Au cours du printemps 1992, un nouveau superviseur débarque à la section antiterroriste du FBI. Il s’appelle Carson Dunbar. Ancien agent de police de l’Etat du New Jersey, Dunbar n’est pas un homme de terrain. Jusqu’alors il s’est occupé de l’administration du bureau de New York. Il a rang d’Assistant special agent in charge (ASAC), ce qui le place au troisième rang dans la hiérarchie de commandement, juste après le Special agent in charge (SAC) et de leur supérieur, l’Assistant director qui préside aux destinées de la plus grande agence du continent. Il est directement responsable des agents fédéraux de la ville. Un poste important que dédaignent les agents chevronnés, car il signifie la fin des enquêtes sur le terrain et le début d’une laborieuse carrière bureaucratique. Carson Dunbar prend ses nouvelles fonctions au moment où Emad Salem commence à obtenir des résultats. El Sayyid Nosair et ses hommes viennent de le mandater pour fabriquer des bombes destinées à ensanglanter la ville. L’infiltré risque gros. Raison pour laquelle il ne porte pas de micro et évite de prendre des notes. Mais comme il a mauvaise mémoire et ressent le besoin d’être soutenu constamment, il aurait voulu pouvoir rencontrer John Anticev et Lou Napoli à toute heure du jour et de la nuit. Impossible. Emad Salem aurait aussi voulu travailler exclusivement avec l’agent qui l’avait recruté. Mais Nancy Floyd appartient à l’unité du FBI chargée de traquer les espions soviétiques opérant à New York, elle ne peut s’occuper de terrorisme arabe que s’il y a un lien avec son activité. Or, ce n’est pas le cas. Qu’importe! Nancy Floyd apprécie Emad Salem et le rencontre dès qu’il le lui demande, c’est-à-dire bien plus souvent que de besoin. Une situation tolérée jusque-là par les supérieurs de la jeune femme, mais que n’accepte pas le nouveau responsable de l’antiterrorisme.

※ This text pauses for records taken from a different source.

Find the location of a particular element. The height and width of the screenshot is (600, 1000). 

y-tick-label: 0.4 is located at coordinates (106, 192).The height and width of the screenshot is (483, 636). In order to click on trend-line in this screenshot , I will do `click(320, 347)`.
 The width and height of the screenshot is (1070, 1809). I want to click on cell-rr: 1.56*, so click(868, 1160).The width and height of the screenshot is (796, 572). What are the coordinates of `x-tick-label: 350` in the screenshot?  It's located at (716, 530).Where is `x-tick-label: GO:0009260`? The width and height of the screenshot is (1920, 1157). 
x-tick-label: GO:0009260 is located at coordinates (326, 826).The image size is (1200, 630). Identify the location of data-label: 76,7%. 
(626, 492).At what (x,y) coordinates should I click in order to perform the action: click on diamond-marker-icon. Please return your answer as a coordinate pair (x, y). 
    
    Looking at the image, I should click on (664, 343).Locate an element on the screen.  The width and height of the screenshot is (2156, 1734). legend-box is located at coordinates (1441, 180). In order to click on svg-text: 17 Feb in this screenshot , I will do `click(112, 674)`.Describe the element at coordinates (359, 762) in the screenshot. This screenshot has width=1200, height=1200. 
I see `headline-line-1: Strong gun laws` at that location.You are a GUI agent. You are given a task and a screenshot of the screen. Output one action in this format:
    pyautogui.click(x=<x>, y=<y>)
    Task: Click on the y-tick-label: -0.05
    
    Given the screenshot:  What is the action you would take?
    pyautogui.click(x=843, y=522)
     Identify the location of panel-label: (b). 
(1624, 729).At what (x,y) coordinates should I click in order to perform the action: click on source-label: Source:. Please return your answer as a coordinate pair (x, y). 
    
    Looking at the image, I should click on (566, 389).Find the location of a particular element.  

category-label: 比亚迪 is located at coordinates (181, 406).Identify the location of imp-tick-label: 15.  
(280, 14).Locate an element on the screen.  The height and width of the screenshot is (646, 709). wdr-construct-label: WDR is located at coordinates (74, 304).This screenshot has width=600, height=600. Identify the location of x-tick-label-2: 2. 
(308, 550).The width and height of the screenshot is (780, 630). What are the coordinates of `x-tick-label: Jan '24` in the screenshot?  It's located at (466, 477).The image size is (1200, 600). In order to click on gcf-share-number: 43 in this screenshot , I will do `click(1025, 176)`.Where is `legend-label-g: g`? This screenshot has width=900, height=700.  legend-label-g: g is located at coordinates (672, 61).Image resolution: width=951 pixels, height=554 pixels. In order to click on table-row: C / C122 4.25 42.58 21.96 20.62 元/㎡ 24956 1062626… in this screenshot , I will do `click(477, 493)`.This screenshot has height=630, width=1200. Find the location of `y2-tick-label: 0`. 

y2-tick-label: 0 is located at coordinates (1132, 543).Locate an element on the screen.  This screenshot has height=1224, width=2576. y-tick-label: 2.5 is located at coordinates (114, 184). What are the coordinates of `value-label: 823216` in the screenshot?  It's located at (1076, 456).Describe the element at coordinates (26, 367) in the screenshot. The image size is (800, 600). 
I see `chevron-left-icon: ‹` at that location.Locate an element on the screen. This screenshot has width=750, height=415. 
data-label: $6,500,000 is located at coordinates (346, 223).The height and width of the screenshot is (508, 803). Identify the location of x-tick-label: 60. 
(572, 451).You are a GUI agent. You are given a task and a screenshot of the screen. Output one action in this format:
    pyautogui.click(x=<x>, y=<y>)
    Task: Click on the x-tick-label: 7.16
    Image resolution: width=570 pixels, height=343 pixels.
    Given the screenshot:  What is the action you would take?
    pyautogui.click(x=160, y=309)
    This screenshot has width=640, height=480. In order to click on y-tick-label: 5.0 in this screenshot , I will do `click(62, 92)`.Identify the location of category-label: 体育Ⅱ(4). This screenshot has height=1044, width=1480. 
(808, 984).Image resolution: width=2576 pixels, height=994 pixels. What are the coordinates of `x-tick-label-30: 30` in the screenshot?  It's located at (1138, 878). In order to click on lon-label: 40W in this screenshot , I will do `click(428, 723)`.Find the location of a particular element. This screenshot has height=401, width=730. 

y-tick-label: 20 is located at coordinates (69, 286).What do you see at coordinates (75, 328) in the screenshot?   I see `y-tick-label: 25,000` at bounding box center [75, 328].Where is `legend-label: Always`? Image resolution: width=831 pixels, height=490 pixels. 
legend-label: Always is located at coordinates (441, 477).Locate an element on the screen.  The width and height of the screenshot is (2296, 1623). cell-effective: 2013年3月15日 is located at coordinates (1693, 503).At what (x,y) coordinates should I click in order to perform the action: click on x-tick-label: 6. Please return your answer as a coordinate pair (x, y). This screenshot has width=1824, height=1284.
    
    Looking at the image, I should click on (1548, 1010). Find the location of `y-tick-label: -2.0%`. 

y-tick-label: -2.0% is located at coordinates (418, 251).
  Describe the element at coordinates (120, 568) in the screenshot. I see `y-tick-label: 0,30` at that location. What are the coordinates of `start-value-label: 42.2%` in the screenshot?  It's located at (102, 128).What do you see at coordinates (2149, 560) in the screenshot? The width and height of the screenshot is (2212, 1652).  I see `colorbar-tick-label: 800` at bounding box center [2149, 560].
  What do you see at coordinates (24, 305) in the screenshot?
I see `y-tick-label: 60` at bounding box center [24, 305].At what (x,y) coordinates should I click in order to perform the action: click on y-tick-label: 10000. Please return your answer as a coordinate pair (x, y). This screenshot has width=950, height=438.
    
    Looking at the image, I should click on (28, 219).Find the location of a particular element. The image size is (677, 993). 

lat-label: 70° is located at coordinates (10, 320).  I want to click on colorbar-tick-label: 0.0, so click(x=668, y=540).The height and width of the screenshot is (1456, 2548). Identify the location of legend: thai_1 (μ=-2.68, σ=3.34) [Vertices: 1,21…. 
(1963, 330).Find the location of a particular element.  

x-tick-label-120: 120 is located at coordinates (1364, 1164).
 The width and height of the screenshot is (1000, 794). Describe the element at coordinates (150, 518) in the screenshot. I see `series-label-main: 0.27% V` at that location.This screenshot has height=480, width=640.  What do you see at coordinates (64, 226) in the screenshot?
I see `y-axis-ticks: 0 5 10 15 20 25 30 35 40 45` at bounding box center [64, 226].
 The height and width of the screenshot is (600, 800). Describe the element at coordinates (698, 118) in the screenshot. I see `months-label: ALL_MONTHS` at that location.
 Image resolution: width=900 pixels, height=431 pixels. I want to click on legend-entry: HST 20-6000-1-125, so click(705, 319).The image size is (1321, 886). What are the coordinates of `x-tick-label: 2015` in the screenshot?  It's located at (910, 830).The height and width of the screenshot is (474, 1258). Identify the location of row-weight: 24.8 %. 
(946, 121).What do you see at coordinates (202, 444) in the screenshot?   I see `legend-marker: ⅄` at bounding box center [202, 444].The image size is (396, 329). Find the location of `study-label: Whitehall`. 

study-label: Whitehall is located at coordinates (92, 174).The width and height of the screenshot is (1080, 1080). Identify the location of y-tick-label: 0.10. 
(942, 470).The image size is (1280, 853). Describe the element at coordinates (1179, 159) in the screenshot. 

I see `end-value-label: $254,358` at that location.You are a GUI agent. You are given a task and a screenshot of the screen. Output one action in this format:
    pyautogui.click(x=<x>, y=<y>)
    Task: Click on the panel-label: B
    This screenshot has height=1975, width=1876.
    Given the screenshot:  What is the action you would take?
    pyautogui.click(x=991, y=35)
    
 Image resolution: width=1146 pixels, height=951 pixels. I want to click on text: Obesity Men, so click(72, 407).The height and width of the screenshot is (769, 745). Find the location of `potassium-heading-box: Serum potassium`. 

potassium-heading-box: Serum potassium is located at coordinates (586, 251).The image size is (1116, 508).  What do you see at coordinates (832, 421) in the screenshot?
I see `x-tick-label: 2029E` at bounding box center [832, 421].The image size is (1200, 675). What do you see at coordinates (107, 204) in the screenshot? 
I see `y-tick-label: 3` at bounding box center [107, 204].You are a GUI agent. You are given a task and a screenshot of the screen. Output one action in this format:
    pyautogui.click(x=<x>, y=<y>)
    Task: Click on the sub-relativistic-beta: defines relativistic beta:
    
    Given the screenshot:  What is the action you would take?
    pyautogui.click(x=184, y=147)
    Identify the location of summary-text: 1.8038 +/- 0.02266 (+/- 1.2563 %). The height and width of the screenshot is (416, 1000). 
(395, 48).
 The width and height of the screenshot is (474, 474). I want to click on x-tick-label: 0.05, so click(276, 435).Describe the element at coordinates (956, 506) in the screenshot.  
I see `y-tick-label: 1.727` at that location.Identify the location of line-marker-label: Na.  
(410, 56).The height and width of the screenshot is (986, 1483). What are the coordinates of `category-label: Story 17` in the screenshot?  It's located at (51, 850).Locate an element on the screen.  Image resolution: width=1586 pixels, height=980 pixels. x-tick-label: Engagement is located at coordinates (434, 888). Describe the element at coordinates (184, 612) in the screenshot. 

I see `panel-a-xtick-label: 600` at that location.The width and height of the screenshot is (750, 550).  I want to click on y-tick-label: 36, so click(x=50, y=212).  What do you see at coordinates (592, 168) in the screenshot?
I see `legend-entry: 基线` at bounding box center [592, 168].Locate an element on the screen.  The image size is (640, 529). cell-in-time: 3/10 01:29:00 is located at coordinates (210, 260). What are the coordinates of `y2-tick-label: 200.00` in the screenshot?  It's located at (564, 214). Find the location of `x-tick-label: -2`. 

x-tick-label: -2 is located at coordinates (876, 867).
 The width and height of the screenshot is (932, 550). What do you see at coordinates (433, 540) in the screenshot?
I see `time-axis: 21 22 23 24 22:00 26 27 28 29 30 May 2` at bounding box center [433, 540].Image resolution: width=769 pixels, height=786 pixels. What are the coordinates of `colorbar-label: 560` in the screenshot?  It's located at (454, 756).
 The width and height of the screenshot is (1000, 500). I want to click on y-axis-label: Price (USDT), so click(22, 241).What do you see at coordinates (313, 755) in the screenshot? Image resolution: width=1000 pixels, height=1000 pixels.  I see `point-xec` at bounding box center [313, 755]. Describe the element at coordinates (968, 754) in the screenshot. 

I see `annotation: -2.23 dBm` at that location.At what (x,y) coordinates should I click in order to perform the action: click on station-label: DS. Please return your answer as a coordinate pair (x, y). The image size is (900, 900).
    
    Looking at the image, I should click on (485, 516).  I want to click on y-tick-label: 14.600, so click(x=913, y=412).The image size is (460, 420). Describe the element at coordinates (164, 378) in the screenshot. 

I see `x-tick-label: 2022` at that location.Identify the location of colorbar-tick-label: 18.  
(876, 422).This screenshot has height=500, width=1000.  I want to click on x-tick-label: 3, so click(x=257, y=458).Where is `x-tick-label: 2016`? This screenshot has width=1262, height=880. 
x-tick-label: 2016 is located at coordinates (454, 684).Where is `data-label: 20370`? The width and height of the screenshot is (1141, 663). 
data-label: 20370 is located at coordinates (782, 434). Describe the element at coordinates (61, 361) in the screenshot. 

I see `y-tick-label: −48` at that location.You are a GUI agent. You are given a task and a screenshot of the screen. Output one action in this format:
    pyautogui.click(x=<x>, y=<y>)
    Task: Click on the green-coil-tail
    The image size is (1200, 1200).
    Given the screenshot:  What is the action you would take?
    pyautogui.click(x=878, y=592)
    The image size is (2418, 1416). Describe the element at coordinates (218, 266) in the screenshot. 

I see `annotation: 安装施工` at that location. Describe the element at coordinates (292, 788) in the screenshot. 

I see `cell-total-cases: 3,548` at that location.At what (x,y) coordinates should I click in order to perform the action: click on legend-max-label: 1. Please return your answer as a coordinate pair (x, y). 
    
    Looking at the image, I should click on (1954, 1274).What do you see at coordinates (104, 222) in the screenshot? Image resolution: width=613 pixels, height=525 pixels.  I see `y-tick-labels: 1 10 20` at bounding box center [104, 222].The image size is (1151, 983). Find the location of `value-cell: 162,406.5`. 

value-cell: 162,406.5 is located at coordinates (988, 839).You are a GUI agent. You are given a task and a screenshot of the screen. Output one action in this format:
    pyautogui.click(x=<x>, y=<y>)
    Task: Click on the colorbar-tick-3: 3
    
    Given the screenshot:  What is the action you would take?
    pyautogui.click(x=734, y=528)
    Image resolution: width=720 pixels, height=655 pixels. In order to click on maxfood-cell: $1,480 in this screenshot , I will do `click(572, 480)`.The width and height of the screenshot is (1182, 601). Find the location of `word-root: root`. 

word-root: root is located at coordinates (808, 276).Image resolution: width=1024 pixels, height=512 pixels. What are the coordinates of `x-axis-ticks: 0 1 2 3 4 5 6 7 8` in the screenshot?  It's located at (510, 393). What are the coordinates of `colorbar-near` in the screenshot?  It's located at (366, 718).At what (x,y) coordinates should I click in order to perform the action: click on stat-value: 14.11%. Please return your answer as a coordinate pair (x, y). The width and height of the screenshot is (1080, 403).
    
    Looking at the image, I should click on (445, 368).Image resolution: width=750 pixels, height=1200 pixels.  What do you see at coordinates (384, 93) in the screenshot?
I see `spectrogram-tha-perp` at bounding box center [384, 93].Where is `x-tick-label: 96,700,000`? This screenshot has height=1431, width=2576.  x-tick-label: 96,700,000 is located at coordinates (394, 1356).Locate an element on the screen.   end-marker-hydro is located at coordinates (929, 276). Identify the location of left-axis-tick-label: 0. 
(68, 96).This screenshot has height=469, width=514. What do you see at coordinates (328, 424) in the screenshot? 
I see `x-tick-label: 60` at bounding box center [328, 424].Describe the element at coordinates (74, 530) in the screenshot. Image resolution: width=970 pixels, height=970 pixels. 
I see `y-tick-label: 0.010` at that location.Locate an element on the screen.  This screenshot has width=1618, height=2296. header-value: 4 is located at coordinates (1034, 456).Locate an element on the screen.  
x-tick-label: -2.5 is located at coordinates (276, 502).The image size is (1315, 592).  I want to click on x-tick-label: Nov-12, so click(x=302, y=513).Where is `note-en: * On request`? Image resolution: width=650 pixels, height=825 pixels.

Carson Dunbar convoque Emad Salem et John Anticev, en l’absence de Nancy Floyd, afin de débarquer cette dernière. Comble de malchance, quelque temps plus tard, Anticev tombe gravement malade et doit partir en congé pour trois mois. A partir de là, les choses se gâtent. La situation d’Emad Salem à l’intérieur du Bureau se fragilise. Il n’a plus d’interlocuteur direct, Anticev est hors service et les contacts avec Nancy Floyd se réduisent comme peau de chagrin. Carson Dunbar étudie minutieusement le dossier de l’Egyptien et constate qu’au début de l’année, il a été soumis au test du détecteur de mensonges. Le résultat a été mitigé. Il aurait aussi bien pu mentir que dire la vérité… Ce qui au Bureau n’est jamais bon. Dunbar décide donc de reprendre le dossier de zéro et de procéder lui-même à une nouvelle audition de Salem afin de décider de son sort. Il le convoque dans les locaux du FBI. L’infiltré est fâché. Il estime qu’on lui fait courir un risque inutile et ne comprend pas pourquoi Nancy Floyd n’est pas présente. Passablement énervé, il commence à décrire la manière dont il a infiltré la cellule d’el Sayyid Nosair, il parle des armes stockées, des bombes qu’il est en train de fabriquer. En face de lui, l’ASAC est assis sur le canapé du bureau, les pieds déchaussés, dans la position du lotus. Quand Emad Salem en a fini de ses explications, Carson Dunbar prend sa respiration et s’adresse à lui. L’Egyptien a l’impression qu’il lui parle avec condescendance, comme à un gosse ou à un débile. Malaise. L’infiltré comprend vite que son interlocuteur n’a pas vraiment lu le dossier et qu’il ne connaît rien à l’affaire. Quand Dunbar exige que, désormais, il enregistre ses conversations avec le Cheikh aveugle et ses hommes, Emad Salem se lève et met fin à la discussion. Il se précipite chez Nancy Floyd qui l’attend avec son superviseur.
— Vous m’aviez promis que je n’aurais pas à porter de micro. Je ne veux pas témoigner devant les tribunaux. Je ne veux pas que mon nom soit rendu public, il en va de la vie de ma famille, de ma vie.
Les deux agents du FBI se regardent, gênés.
— Je ne vais quand même pas risquer ma vie et celle de ma famille pour 500 dollars par semaine, lâche Emad Salem, effondré, avant de quitter le bureau.